# Complete Noob: Miscellaneous Questions



## BrandonS (Sep 13, 2013)

First an introduction:
My names Brandon and I'm pretty much brand new to cycling. The last time I've actively ridden a bike (a $100 MTB from a discount store that probably weighed 50 lbs) was when I was a Sophmore in High School; I'm now 29. So it's been a while. 

In any case, I've been enjoying running a lot the past few months, but am looking for something that will allow me to "cover more ground" so to say and engage in it for longer periods of time, as well as, build more stamina for running when I'm tested. Not sure if it'll be pertinent or not, but I really only do shorter distances and can only run an 8 minute mile or can do about 3 miles in like 28 minutes or so (just started running regularly 3 months ago) Nothing fantastic, but a little better than a couch potato.

I did some research on bike models I could afford; which put me at bottom end for road bikes. I settled on the 2014 Trek 1.1C. I got the '14 due to the front carbon fork and "upgraded" shifters. I realize a new one is more pricey, but I don't have the knowledge or have any cycling friends to look at a used one and determine if it has quality/good working components on it; nor do I know how to select the correct size bike other than looking at sizing charts online and guessing.

Questions:
So with all that said (sorry for the novel); I've come up with a few questions.

1. As stated above I got it mainly for fitness. With that said, I think I would like to get into maybe group rides, but not really compete in races (don't think I'll ever be fast enough to be competive honestly). I know it's like Chevy vs Ford (I'm a car guy), but will the '14 Trek 1.1C fit these needs? I see new cycling guys get this bike, people say it's a great first bike and thosethat have it say they love them. I also have come across threads where it seems everyone in the thread says they are garbage, the components are horrible, and it's the worst choice in the world to buy one.

2. Here is a list of things I have. Is there anything else (within reason) that I would need to enjoy this sport or can you see anything that is a horrible purchase?
-Bike
-Tool Keo Easy clipless pedals and Bontrager RL Shoes
-Helmet
- 1 pair of Cycling Shorts and 1 Jersey (I'll just have to wash often for now)
- Water Cage and bottle
- I still need to get underseat pouch, tube, patch kit, pump

3. I wear boots for my job,but plan to commute. Would you guys recommend just switching the pedals with the stock ones so I can ride to work or would you all change everyday at work and ride in regular clothing with the clipless shoes on? Maybe a set of clip in "platform" deals? My commute is a mere 2 miles one way.

4. Cycling Computer... I ultimately want to get in better shape and improve as a cyclist. I know I'll compete with myself; it's how I am. Should I buy a computer right now that can expand to have cadence or would it be a while until I get the "basics" down and get in shape enough to need it. Basically, trying to decide if I'd be OK in the interim with a cheaper one from Walmart or if I'll quickly be replacing it.

5. How far should I ride at first? Given my current fitness (I mentioned it in the intro) what would you think would be a reasonable distance to start myself off at? The terrain here in OK is relatively flat with some rolling hills.

6. I see a bunch of things about shorts and stuff. The shorts I picked up were Bontrager Solstice. Will these be alright shorts (I can't afford $100 pair right now because of buying all the other stuff)? Also, will they be fairly modest? Just looking to not have a perfect imprint of my tenders on the outside. I'll admit, I just purchased them at the time of sale of my bike and didn't try them on. I left them at the LBS with the other accessories and was planning to do that when I took delivery of the bike.

◆ **STATED EXERCISE 1**
According to the cycling forum post, why did the writer buy a new bike instead of a used one despite the higher cost?
◆ **STATED EXERCISE 2**
Repeat the part of the cycling forum post starting at "1. As stated" and ending at "a horrible purchase?".

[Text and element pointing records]
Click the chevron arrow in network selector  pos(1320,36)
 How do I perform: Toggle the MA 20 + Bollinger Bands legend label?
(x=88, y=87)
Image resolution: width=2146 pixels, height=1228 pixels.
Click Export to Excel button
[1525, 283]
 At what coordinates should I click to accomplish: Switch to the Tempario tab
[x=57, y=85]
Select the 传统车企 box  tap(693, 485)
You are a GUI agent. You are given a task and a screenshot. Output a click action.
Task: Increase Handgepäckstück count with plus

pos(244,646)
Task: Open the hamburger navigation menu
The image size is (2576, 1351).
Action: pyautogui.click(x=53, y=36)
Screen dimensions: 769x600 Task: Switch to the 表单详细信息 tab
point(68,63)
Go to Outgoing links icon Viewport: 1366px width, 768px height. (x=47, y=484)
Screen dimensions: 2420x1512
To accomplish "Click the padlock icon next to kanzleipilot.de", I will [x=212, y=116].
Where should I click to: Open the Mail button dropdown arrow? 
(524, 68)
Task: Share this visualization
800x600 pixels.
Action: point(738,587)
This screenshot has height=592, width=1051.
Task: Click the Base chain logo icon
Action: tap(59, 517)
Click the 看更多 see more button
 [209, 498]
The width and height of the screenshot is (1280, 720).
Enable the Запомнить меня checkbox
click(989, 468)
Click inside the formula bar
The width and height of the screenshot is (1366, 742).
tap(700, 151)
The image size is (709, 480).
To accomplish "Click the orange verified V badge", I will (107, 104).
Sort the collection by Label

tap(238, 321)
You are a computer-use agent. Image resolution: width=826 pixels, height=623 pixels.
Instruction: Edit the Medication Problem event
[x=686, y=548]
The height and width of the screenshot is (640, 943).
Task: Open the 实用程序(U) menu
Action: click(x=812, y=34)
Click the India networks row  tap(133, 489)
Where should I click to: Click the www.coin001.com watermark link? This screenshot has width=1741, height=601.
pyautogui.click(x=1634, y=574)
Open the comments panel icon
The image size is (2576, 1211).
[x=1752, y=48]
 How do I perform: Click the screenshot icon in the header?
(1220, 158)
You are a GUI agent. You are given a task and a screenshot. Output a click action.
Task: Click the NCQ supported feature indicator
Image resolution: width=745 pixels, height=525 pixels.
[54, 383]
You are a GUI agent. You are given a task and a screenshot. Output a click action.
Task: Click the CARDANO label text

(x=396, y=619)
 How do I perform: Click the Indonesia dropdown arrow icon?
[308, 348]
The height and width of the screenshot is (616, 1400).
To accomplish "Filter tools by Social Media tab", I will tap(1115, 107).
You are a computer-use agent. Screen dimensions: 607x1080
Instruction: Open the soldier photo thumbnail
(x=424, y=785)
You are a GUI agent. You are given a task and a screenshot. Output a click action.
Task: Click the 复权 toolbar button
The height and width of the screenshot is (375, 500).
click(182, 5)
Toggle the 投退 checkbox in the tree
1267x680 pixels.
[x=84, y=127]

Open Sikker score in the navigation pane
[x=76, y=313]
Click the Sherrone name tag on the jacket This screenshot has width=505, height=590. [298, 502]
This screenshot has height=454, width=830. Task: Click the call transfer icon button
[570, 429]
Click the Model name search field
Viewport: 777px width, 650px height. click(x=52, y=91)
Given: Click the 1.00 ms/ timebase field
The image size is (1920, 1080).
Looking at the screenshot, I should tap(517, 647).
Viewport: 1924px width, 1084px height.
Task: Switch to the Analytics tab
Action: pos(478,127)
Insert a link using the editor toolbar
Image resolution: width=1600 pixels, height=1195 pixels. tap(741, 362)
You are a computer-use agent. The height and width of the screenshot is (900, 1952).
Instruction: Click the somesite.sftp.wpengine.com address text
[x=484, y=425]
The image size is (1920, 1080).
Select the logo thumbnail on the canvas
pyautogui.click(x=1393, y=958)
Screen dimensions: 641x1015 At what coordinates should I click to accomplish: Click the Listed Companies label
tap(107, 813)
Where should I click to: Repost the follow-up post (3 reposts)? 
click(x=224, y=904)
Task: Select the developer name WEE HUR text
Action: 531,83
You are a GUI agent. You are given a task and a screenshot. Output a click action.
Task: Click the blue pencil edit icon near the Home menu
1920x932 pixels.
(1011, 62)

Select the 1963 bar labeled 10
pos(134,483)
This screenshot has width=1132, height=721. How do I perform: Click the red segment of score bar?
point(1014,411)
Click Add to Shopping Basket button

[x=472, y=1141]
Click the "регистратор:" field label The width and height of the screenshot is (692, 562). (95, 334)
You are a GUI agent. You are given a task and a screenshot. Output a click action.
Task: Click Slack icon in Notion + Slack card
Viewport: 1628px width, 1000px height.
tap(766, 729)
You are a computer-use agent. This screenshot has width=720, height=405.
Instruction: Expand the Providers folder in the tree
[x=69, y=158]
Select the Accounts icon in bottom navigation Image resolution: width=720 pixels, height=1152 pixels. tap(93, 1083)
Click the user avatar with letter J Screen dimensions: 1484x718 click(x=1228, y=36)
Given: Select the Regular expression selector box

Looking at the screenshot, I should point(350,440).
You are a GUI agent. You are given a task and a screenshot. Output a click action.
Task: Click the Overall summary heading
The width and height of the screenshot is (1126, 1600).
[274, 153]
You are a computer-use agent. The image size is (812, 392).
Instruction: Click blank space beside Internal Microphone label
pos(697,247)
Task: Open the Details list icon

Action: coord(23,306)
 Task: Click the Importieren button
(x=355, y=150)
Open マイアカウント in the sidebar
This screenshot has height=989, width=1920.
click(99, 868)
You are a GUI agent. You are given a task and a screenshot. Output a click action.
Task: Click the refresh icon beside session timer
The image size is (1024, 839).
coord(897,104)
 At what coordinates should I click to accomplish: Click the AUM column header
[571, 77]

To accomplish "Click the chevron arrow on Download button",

◆ **CORRECT ANSWER 1**
The writer lacks the knowledge and has no cycling friends who could inspect a used bike and judge whether its components are of good quality and in working order. The writer also does not know how to choose the correct bike size except by consulting sizing charts online and guessing.

◆ **CORRECT ANSWER 2**
1. As stated above I got it mainly for fitness. With that said, I think I would like to get into maybe group rides, but not really compete in races (don't think I'll ever be fast enough to be competive honestly). I know it's like Chevy vs Ford (I'm a car guy), but will the '14 Trek 1.1C fit these needs? I see new cycling guys get this bike, people say it's a great first bike and thosethat have it say they love them. I also have come across threads where it seems everyone in the thread says they are garbage, the components are horrible, and it's the worst choice in the world to buy one.

2. Here is a list of things I have. Is there anything else (within reason) that I would need to enjoy this sport or can you see anything that is a horrible purchase?